A. Scarlatti: Passio Secundum Johannem

Giuseppina Bridelli [Evangelist], [Salvo Vitale Jesus], Millenium Orchestra, Choeur de Chambre de Namur, Leonardo García Alarcón
57:30
Ricercar RIC378

[dropcap]Y[/dropcap]ou have to read almost to the end of the booklet to discover that this is a composite work, created for this live performance by the director by inserting six of the Responsori per la Settimana Santa  from a bound collection of Scarlatti’s Holy Week music held in Bologna into his better known John Passion which can be reliably dated to 1685 in Naples.

This accounts for the abrupt change in style between the sombre polyphonic motet-style insertions and the continuous, narrative-based semi-operatic setting of the Vulgate text of John’s Passion. In this performance the Evangelist is a mezzo soprano, singing in a relatively strict measure with other characters and turbae  interjections. In this mix of recitative and arioso, it is mostly the chorus and the Christus that have the string accompaniment after the opening section.
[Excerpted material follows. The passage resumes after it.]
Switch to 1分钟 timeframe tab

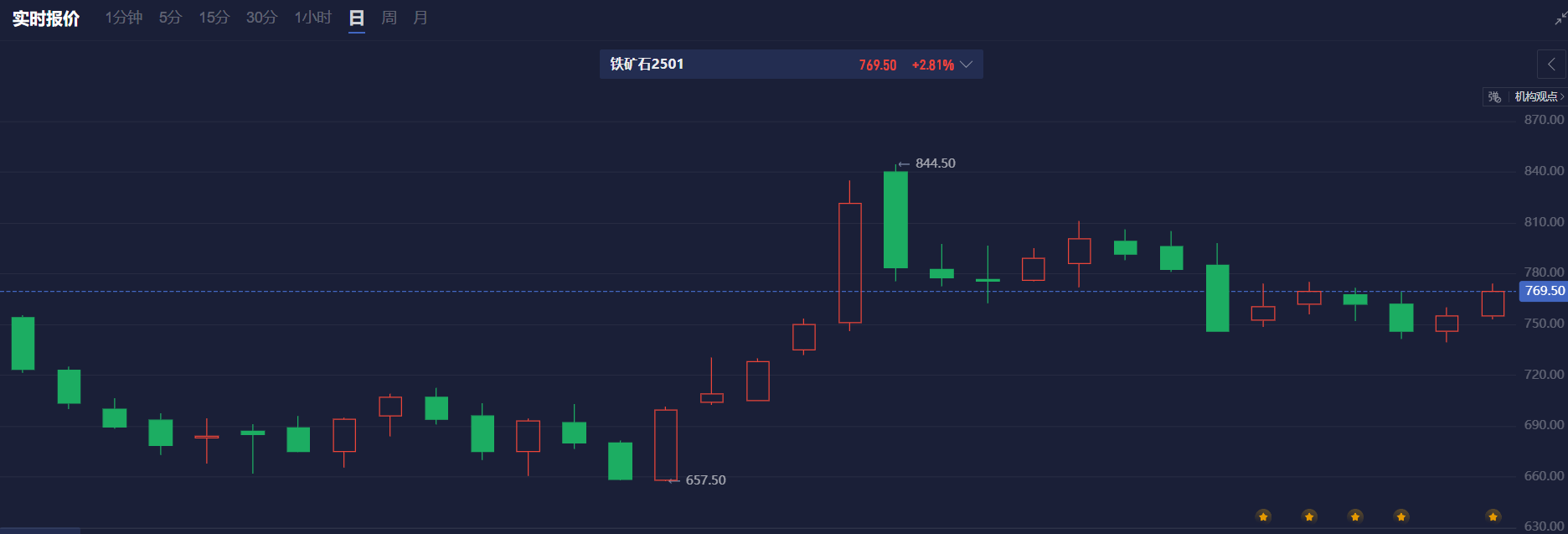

An attempt to colour the narrative and make it more dramatic by introducing changes of instrumentation into the substantial continuo line – cello, double bass, theorbo, archlute, triple harp, bass viol, organ and harpsichord – is only partially successful in making the Passion more dramatic and fluid. The text is predominantly set in major keys, with none of the modal flavour that makes the Germanic Passion narratives so antiquely ambivalent and soul-searching. This just sounds like post-Cavalli on a dull day.
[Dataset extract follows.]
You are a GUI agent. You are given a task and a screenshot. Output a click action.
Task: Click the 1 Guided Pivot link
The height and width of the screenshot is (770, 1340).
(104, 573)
It is partly that the singers – all bar two of whom are drawn from the well-prepared and well-known chorus – are not really specialists in this kind of music, so the effect is rather dated, and the vocal characterization and fluency we now expect from HIP performances just isn’t there.

As you can tell, I do not find this work – in this performance – a transformative experience. But recordings of Alessandro Scarlatti’s Passion secundum Johannem  are not that common, so while I prefer the Schola Cantorum Basiliensis version with Rene Jacobs under Fritz Neff, I’m glad to have heard it.